- _本文抜粋_:
--------------------------------------------------
説明

記録装置、入力装置および記録システム

【課題】入力装置により形成される像と記録装置により形成される像との位置のずれを低減する。
【解決手段】取得手段11は、電子ペーパ20に光を照射する光ペン30の位置を取得する。取得手段12は、光ペン30の光軸の、電子ペーパ20の表面に対する傾きを取得する。算出手段13は、取得手段11により取得された光ペン30の位置、取得手段12により取得された傾き、および電子ペーパ20内の特定の層の厚みに基づいて、表示層における描画すべき位置(後述の結像位置)を算出する。露光手段14は、表示層のうち、算出手段13により算出された位置に対応する部分を露光する。

【発明の詳細な説明】
【技術分野】
【0001】
本発明は、記録装置、入力装置および記録システムに関する。
【背景技術】
【0002】
ペン型の入力装置を用いて、表示装置に軌跡を表示したり、位置を検出したりする技術が知られている。特許文献1は、なぞられた位置に筆跡を表示する液晶パネルにおいて、光センサと画素電極とをマトリクス状に配置し、これらと対向電極基板とで液晶層を挟む構造を開示している。特許文献2は、ペンタブレットシステムにおいて、ペンの傾きを検出し出力電位を校正することにより、より正確な座標を算出する技術を開示している。特許文献3は、ペンタブレットシステムにおいて、ペンの傾きを検出し出力電位を校正することにより、ペン先の位置と検知した座標のずれを防ぐ技術を開示している。
【先行技術文献】
【特許文献】
【0003】
【特許文献1】特開2000−259346号公報
【特許文献2】特開平6−175771号公報
【特許文献3】特開平5−241715号公報
【発明の概要】
【発明が解決しようとする課題】
【0004】
本発明は、入力装置および記録装置を用いて追記を行う光書き込み型の記録媒体において、入力装置により形成される像と記録装置により形成される像との位置のずれを低減する技術を提供する。
--------------------------------------------------
- _提供情報_:
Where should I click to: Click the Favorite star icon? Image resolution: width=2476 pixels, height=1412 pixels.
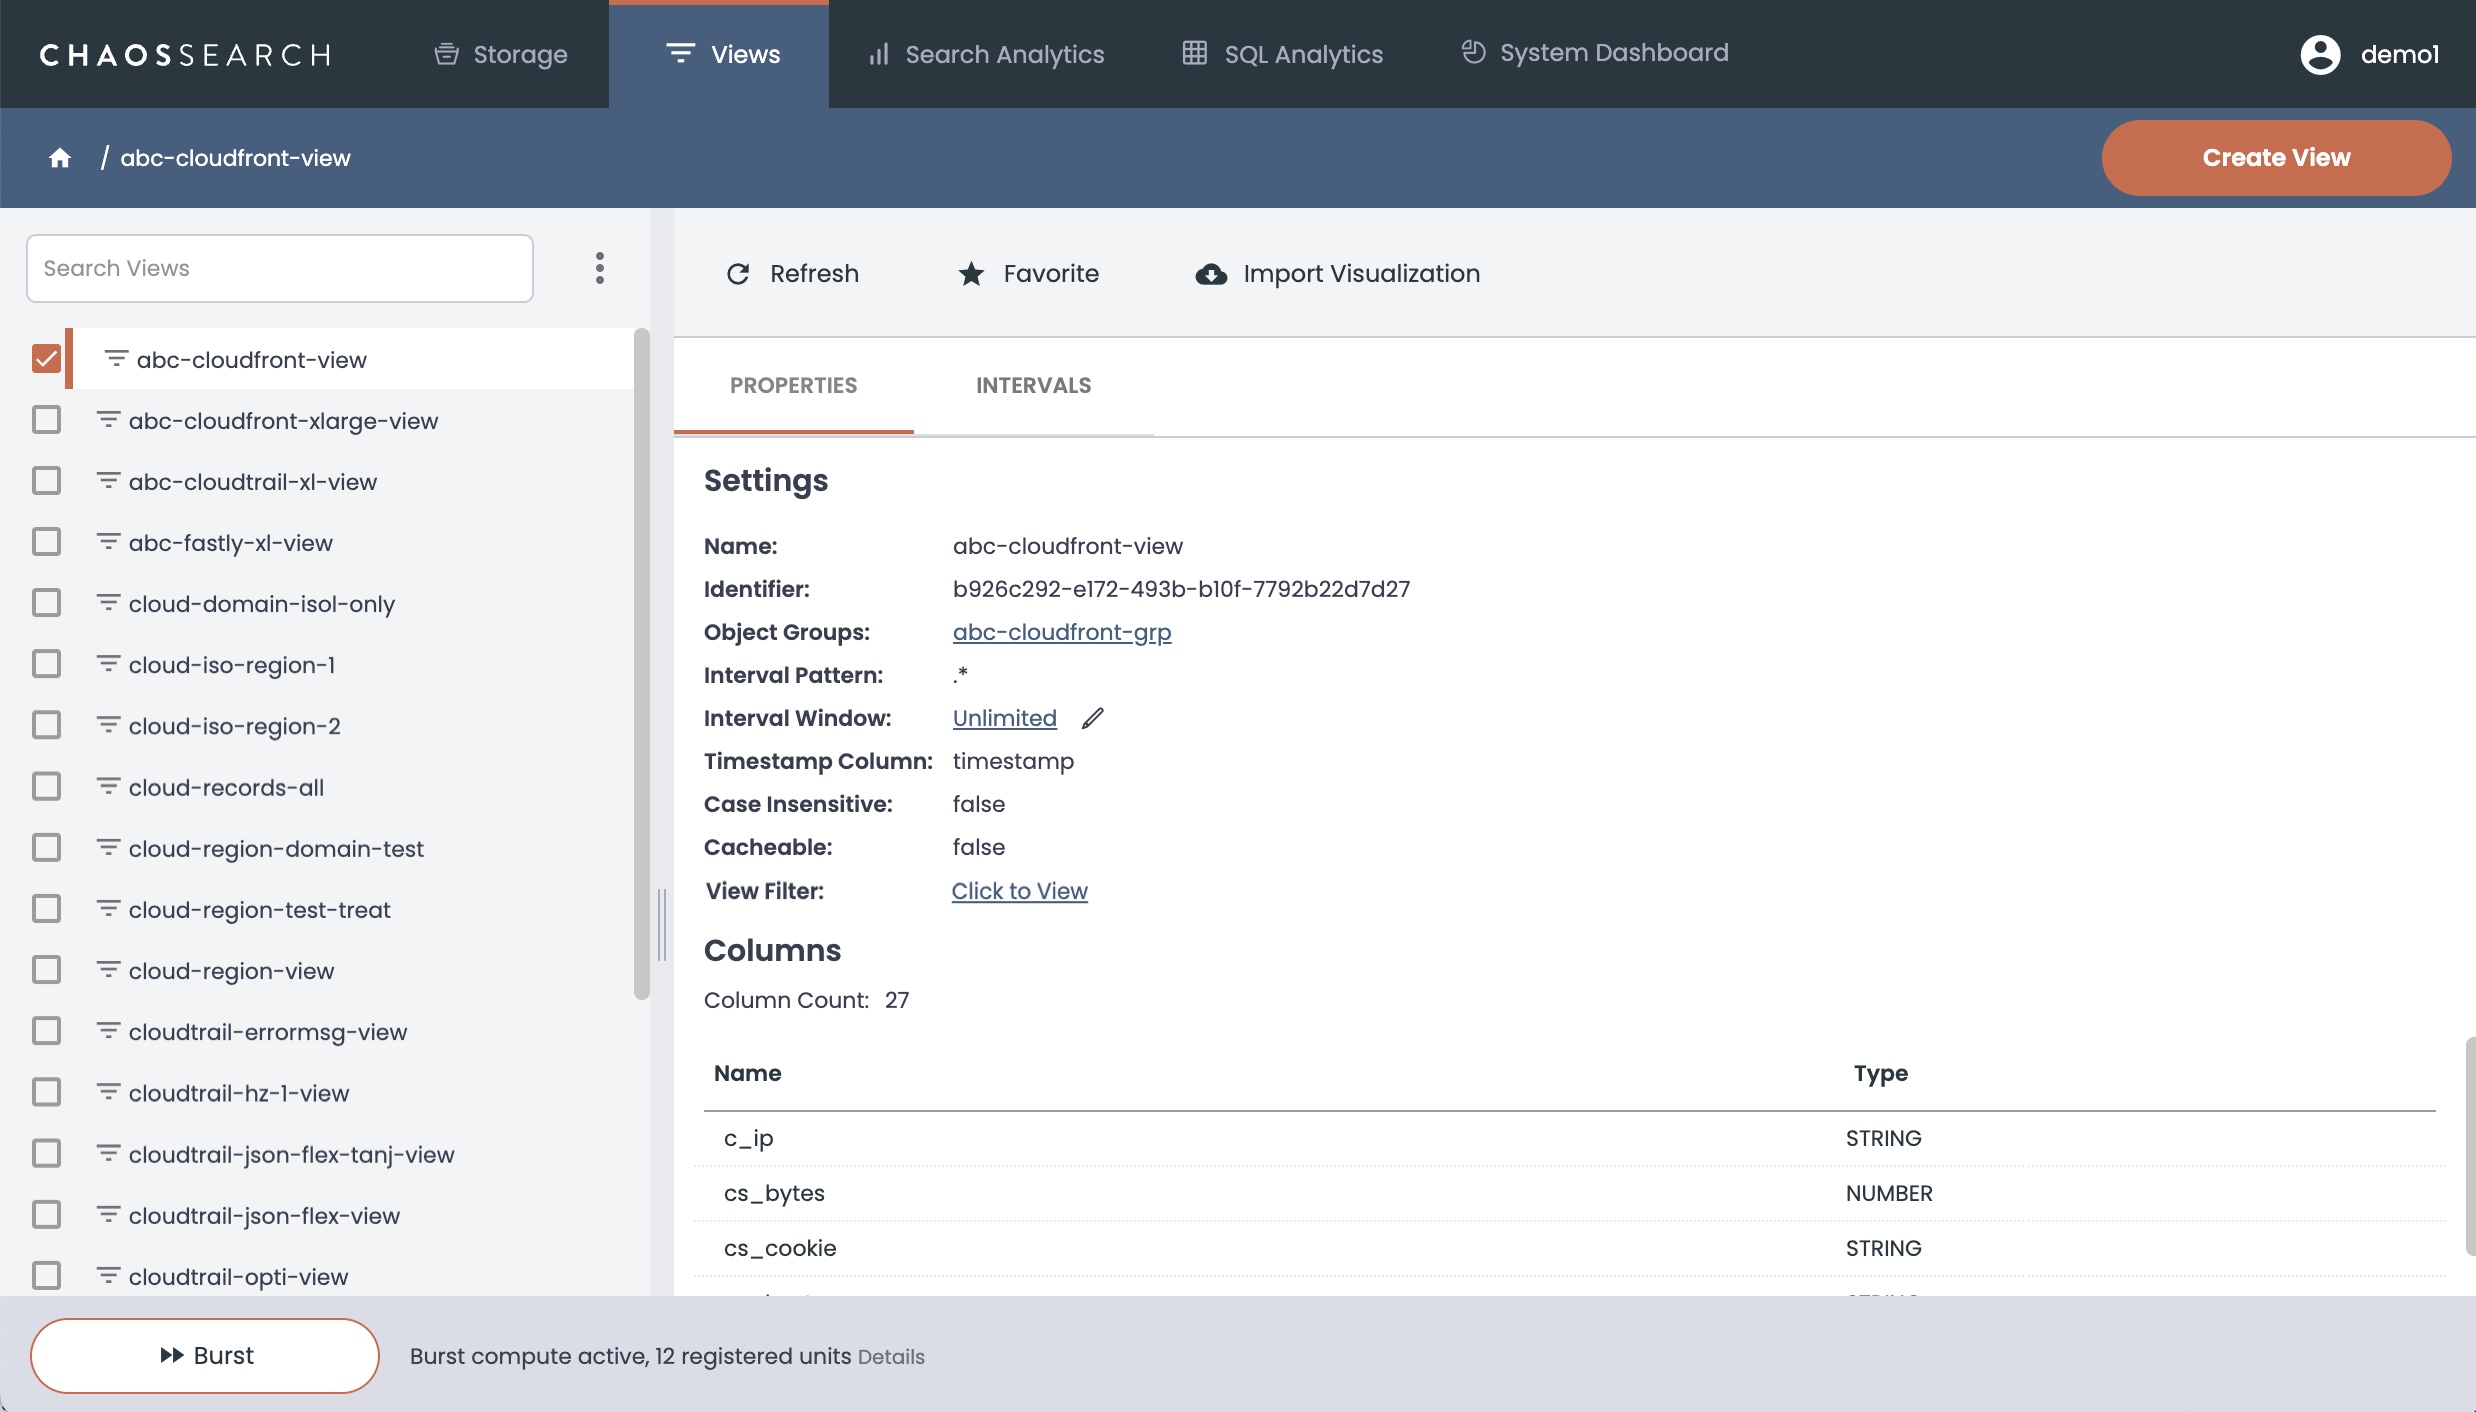[971, 274]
--------------------------------------------------
- _問題文 1_: 本文抜粋の「ペン型の入力装置を用いて」で始まる段落を、主な事実を残したまま箇条書きに短くまとめること。
- _問題文 2_: 本文抜粋を、最後の文の後から書き継ぐこと。

- _最終結果 1_:
- ペン型の入力装置を用いて、表示装置に軌跡を表示したり位置を検出したりする技術が知られている。
- 特許文献1：なぞられた位置に筆跡を表示する液晶パネルで、光センサと画素電極とをマトリクス状に配置し、これらと対向電極基板とで液晶層を挟む構造を開示。
- 特許文献2：ペンタブレットシステムで、ペンの傾きを検出して出力電位を校正し、より正確な座標を算出する技術を開示。
- 特許文献3：ペンタブレットシステムで、ペンの傾きを検出して出力電位を校正し、ペン先の位置と検知した座標とのずれを防ぐ技術を開示。

- _最終結果 2_:
【課題を解決するための手段】
【0005】
請求項1に係る記録装置は、表示面と、前記表示面の背面側に設けられ、印加される電圧および前記表示面を介して照射される光に応じて表示が変化する表示層と、前記表示面と前記表示層との間に設けられた他の層とを有する表示媒体に、前記光を照射する入力装置の位置を取得する第1の取得手段と、前記光の光軸の、前記表示面に対する傾きを取得する第2の取得手段と、前記第1の取得手段により取得された前記入力装置の位置、前記第2の取得手段により取得された前記傾き、および前記他の層の厚みに基づいて、前記表示層の描画すべき位置を算出する算出手段と、前記表示層のうち、前記算出手段により算出された位置に対応する部分を露光する露光手段とを有する。
【0006】
請求項2に係る記録装置は、請求項1に係る記録装置において、前記表示媒体が、前記光の照射に応じて電気的特性が変化する感光層を有し、前記算出手段は、前記入力装置の位置を通り前記傾きを有する直線が前記感光層とぶつかる領域が前記表示面上に射影される位置を、前記描画すべき位置として算出することを特徴とする。
【0007】
請求項3に係る記録装置は、請求項2に係る記録装置において、前記算出手段は、前記表示面上において、前記射影される位置と前記入力装置の位置とを結ぶ線分を前記表示層に射影した線分上の位置を、前記描画すべき位置として算出することを特徴とする。
【0008】
請求項4に係る記録装置は、請求項1−3のいずれかに係る記録装置において、前記入力装置が照射する前記光の強度を制御する制御手段を有し、前記傾きが、前記表示面の法線に対する前記光軸の傾きであり、前記制御手段は、前記傾きがa1およびa2のとき(a1<a2)の強度P1および強度P2が、P1<P2となるように前記光の強度を制御することを特徴とする。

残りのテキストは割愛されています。